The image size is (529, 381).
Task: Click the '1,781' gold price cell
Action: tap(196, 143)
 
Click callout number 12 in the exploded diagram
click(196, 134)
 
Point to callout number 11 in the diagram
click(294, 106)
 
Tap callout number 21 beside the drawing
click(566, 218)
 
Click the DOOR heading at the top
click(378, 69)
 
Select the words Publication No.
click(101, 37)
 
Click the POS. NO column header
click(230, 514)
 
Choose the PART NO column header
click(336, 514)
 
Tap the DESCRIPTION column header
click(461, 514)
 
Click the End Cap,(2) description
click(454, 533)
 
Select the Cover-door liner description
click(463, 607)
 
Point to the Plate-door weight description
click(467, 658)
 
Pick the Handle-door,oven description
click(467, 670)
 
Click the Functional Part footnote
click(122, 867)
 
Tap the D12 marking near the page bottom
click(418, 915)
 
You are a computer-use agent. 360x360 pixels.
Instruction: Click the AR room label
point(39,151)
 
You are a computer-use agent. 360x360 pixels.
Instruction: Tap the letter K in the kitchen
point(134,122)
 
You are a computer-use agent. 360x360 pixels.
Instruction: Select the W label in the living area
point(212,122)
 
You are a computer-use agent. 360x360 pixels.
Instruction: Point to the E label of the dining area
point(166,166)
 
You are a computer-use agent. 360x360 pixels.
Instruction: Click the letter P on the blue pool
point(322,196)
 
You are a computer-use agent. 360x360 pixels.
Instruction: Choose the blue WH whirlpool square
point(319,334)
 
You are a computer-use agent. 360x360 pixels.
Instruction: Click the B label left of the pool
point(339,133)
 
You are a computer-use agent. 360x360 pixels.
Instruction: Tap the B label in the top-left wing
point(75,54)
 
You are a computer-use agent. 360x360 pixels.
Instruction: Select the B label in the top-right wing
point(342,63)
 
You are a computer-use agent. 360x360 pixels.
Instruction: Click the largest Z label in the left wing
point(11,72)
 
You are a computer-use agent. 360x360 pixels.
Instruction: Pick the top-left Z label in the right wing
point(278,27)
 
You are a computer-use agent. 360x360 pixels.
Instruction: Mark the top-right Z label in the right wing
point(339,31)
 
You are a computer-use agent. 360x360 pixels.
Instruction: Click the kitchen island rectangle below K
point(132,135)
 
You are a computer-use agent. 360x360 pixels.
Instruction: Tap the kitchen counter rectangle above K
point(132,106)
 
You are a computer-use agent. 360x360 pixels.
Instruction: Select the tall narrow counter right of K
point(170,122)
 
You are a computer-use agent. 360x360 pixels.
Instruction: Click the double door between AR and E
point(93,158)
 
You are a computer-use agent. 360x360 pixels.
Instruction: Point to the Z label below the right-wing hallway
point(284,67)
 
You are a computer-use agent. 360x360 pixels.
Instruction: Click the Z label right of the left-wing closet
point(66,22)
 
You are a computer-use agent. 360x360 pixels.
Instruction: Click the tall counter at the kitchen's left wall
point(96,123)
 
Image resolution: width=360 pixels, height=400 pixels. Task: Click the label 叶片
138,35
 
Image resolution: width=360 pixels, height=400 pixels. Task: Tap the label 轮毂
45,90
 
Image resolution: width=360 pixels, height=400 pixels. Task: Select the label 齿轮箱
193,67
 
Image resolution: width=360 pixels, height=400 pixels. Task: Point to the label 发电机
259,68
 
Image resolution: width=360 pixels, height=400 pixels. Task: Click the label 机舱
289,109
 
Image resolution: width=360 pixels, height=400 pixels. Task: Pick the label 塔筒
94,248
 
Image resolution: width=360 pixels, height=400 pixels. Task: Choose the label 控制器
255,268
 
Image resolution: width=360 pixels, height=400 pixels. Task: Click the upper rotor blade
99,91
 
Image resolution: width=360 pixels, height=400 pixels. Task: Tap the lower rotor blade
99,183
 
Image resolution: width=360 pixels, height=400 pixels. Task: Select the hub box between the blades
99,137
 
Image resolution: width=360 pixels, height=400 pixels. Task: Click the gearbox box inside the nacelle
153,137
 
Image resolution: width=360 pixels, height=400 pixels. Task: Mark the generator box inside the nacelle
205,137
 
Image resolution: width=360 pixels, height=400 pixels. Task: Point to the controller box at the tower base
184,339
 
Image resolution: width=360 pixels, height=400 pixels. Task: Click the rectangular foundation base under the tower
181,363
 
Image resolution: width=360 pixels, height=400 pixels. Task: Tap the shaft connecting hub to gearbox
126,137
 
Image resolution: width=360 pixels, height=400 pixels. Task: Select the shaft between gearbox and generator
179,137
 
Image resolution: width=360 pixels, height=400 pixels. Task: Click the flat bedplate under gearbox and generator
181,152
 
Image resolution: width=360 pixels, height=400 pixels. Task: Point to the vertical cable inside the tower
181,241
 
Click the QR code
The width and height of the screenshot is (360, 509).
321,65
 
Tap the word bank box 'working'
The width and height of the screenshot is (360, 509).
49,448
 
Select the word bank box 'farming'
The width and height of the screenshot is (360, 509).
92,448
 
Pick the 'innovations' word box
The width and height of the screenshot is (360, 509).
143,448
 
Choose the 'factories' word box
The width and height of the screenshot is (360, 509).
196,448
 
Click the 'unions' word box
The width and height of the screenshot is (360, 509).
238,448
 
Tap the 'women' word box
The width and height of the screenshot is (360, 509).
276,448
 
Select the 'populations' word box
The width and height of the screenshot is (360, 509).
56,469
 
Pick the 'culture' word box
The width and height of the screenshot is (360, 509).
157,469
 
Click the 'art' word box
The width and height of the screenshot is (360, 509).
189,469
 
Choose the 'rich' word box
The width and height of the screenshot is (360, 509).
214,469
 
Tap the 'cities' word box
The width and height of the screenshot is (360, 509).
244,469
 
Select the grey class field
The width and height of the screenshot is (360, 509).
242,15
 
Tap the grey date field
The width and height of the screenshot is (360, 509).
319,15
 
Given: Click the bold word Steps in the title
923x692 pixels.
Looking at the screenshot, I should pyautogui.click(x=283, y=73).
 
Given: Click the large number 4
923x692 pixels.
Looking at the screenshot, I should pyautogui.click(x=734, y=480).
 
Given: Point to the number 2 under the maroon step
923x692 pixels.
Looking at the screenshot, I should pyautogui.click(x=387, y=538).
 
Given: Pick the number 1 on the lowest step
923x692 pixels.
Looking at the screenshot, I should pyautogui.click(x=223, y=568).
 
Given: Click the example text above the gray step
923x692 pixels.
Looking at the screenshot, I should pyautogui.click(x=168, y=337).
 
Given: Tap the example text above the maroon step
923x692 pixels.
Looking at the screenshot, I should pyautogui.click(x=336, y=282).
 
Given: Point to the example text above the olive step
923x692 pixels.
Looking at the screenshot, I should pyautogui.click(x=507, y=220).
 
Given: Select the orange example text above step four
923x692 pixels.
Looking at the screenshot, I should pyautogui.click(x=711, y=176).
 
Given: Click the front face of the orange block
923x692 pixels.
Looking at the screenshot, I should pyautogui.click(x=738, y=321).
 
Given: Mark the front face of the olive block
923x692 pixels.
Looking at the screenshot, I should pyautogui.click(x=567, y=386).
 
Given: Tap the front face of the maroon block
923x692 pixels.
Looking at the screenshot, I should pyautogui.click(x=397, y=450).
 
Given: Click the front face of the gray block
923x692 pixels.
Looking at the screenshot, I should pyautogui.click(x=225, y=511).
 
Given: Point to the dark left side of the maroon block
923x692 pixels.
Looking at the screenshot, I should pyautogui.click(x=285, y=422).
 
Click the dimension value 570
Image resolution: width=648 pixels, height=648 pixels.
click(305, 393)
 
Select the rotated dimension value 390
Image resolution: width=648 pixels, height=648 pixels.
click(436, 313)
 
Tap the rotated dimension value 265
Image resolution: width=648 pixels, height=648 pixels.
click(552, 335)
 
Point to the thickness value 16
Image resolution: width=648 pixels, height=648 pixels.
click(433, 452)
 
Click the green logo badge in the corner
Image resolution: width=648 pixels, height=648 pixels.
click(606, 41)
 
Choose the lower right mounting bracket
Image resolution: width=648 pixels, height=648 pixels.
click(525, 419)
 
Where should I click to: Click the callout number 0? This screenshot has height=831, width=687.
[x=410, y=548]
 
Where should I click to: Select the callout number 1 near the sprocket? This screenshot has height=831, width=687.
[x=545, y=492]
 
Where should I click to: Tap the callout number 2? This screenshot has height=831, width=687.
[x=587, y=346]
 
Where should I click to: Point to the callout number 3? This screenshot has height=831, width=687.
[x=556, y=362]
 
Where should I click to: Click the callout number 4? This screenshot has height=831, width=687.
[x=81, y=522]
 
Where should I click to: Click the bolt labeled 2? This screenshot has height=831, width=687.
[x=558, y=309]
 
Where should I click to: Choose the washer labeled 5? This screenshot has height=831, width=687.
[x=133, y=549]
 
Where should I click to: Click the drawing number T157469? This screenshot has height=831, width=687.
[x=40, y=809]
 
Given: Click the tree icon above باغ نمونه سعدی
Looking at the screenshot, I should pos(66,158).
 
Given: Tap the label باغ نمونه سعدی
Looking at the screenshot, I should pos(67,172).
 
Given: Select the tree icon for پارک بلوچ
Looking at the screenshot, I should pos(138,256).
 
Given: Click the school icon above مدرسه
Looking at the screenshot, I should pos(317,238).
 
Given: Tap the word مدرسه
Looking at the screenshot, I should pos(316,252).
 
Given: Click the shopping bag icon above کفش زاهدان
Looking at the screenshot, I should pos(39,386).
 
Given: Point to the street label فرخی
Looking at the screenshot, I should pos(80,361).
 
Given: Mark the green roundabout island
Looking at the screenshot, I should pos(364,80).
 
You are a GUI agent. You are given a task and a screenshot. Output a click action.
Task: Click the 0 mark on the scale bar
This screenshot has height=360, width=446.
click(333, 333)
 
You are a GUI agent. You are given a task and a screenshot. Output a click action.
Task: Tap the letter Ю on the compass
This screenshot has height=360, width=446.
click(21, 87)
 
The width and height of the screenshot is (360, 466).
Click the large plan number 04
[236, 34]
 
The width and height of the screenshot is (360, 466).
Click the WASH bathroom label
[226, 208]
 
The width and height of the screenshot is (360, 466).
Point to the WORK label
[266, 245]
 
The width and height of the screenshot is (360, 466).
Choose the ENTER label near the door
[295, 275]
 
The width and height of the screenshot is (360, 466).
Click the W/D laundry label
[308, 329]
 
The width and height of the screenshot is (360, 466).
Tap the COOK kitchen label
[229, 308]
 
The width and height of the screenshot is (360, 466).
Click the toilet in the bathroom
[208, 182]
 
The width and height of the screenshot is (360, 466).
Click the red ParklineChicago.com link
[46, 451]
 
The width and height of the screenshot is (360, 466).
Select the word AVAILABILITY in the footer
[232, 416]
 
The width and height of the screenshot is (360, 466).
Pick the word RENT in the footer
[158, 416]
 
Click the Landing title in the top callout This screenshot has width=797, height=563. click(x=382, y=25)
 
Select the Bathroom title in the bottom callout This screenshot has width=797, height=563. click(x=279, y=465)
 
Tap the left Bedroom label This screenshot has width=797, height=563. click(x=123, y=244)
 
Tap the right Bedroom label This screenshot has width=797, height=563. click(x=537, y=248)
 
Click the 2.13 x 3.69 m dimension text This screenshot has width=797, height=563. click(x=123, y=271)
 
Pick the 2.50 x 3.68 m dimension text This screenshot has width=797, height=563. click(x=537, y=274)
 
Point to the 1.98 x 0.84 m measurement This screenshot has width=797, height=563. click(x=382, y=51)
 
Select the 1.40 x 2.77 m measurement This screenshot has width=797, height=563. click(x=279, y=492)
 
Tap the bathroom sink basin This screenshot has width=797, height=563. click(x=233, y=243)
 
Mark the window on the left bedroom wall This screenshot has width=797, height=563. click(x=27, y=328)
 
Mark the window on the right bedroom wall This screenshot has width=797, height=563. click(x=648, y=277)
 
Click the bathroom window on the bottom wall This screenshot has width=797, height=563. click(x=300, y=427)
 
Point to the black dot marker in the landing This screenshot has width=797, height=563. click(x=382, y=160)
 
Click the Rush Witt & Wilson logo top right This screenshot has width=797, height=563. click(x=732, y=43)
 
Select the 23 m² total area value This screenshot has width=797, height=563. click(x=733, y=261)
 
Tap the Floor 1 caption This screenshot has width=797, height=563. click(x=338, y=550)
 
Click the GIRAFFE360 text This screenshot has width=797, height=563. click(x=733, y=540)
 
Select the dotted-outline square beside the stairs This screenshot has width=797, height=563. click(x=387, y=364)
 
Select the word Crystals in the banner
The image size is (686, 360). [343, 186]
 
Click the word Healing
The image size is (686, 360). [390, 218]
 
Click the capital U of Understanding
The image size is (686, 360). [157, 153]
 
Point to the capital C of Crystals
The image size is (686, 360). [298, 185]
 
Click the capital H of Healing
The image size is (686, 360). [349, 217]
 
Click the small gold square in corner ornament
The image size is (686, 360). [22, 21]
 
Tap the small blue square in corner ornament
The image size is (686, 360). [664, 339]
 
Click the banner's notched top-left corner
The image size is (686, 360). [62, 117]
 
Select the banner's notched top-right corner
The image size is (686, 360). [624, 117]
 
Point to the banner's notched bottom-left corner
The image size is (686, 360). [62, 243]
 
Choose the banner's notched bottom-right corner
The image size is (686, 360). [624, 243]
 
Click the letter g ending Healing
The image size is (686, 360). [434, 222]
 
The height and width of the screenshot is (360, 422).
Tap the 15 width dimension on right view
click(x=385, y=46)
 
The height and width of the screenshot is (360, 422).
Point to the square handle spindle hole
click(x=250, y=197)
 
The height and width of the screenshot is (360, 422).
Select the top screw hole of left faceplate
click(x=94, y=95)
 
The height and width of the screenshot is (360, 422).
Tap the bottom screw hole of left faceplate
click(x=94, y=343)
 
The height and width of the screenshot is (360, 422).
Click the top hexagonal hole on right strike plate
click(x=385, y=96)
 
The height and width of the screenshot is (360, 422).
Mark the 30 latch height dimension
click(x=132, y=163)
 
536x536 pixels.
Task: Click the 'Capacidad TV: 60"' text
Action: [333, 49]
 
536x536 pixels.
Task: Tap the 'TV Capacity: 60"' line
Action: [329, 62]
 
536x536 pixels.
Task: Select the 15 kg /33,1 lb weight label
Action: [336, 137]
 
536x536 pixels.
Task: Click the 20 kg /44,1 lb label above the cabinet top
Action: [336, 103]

------------------------------

- [Given problem]
Give the number of lines in the data above that contain the string "drawing", matching case exactly. Reply with the number alone.

- [Output of the exercise]
2